LContext := TIdHTTPProxyServerContext(ASender.Context);
LContext.FCommand := ASender.CommandHandler.Command; //<-'GET'
LContext.FTarget := ASender.Params.Strings[0]; //<-'/'
LContext.FOutboundClient := TIdTCPClient.Create(nil);
try
LURI := TIdURI.Create(LContext.Target); //<-'/'
try
TIdTCPClient(LContext.FOutboundClient).Host := LURI.Host; //<-''
if LURI.Port <> '' then begin //<-''
TIdTCPClient(LContext.FOutboundClient).Port := IndyStrToInt(LURI.Port, 80);
end
else if TextIsSame(LURI.Protocol, 'http') then begin //<-'' {do not localize}
TIdTCPClient(LContext.FOutboundClient).Port := IdPORT_HTTP;
end
else if TextIsSame(LURI.Protocol, 'https') then begin //<-'' {do not localize}
TIdTCPClient(LContext.FOutboundClient).Port := IdPORT_https;
end else begin
raise EIdException.Create(RSHTTPUnknownProtocol);
end;
I'm probably missing something but TIdHTTPProxyServer just works without much code so I have to ask for help on this exception. Thanks in advance!
You can't just redirect the domains in your HOSTS
file and expect things to magically work. That is not how proxying works.
You must explicitly configure web browsers to make HTTP requests through an HTTP proxy so that they format the proper requests that a proxy would understand.
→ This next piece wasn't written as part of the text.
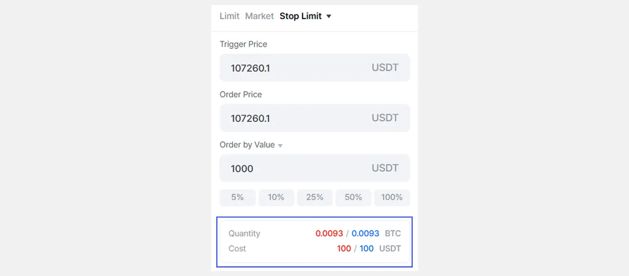Expand the Stop Limit dropdown arrow
Viewport: 629px width, 276px height.
coord(329,16)
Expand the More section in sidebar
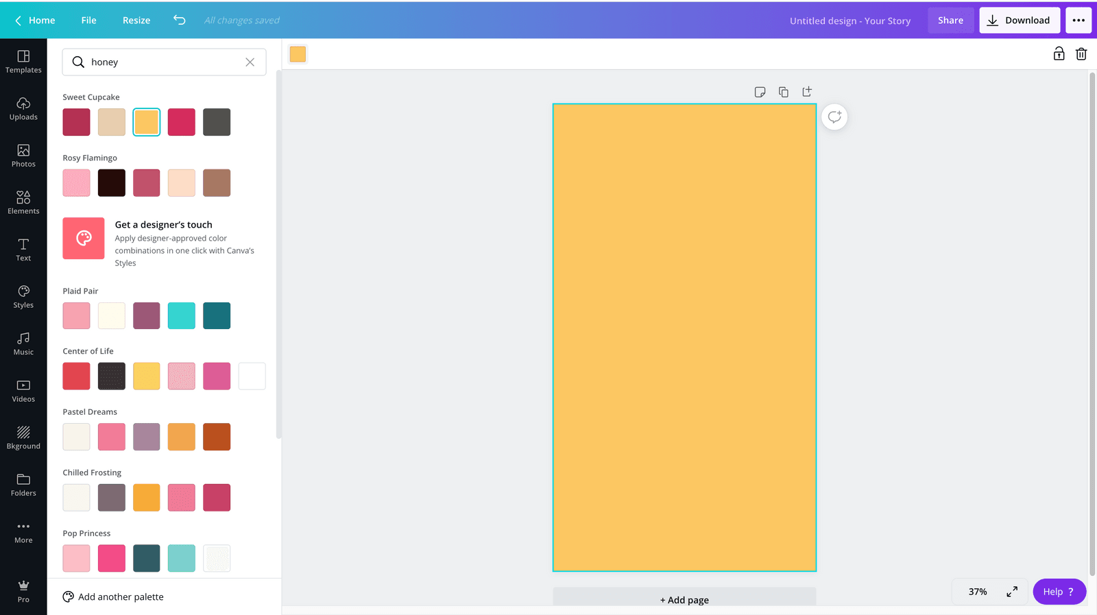1097x615 pixels. (x=23, y=532)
Sending an HTTP request directly to a target web server is handled differently than sending the same HTTP request through a proxy.
You are getting the exception because the browser requests are not targeting your proxy properly.
For example, when a browser sends an HTTP GET
request directly to a target web server, it connects directly to that server and then sends a request that looks something like this:
GET /path HTTP/1.1
Host: server.com
But, when it sends the same request through an HTTP proxy, it connects to the proxy and sends a request that looks more like this instead:
GET http://server.com/path HTTP/1.1
That extra path information in the GET
line is missing in your browser requests, because you do not have your browsers configured for proxying, thus the exception when TIdHTTPProxyServer
is trying to determine the info it needs to make a connection to the target web server and forward the current request to it.
This is fundamentally to how HTTP works, and how TIdHTTPProxyServer
is designed to work.
Things are a bit more complicated when HTTPS is involved, but I'm leaving that detail out for now, as it is not relevant to your question about the exception.
UPDATE: in comments, you say:
In the XE version it never raised an exception when checking for the protocol which would still work today because I manually set the host and port in DoHTTPBeforeCommand.
In that old version, there was no exception raised, because TIdHTTPProxyServer
did not check the protocol yet to differentiate between HTTP and HTTPS. You were able to manually fill in missing info when a request was received that was not specifically targeting your proxy. That is why things worked for you before.
In a later version, TIdHTTPProxyServer
was updated to differentiate between HTTP and HTTPS when no port is explicitly specified in the request, so a default port is set based on protocol requested. That check happens before DoHTTPBeforeCommand()
is called.
To get the old behavior back, you would have to alter TIdHTTPProxyServer
's source code to delay the raising of the exception until after DoHTTPBeforeCommand()
returns, so you have a chance to fill in missing values again.
If you file a feature request for that, I might consider adding it to Indy's official code.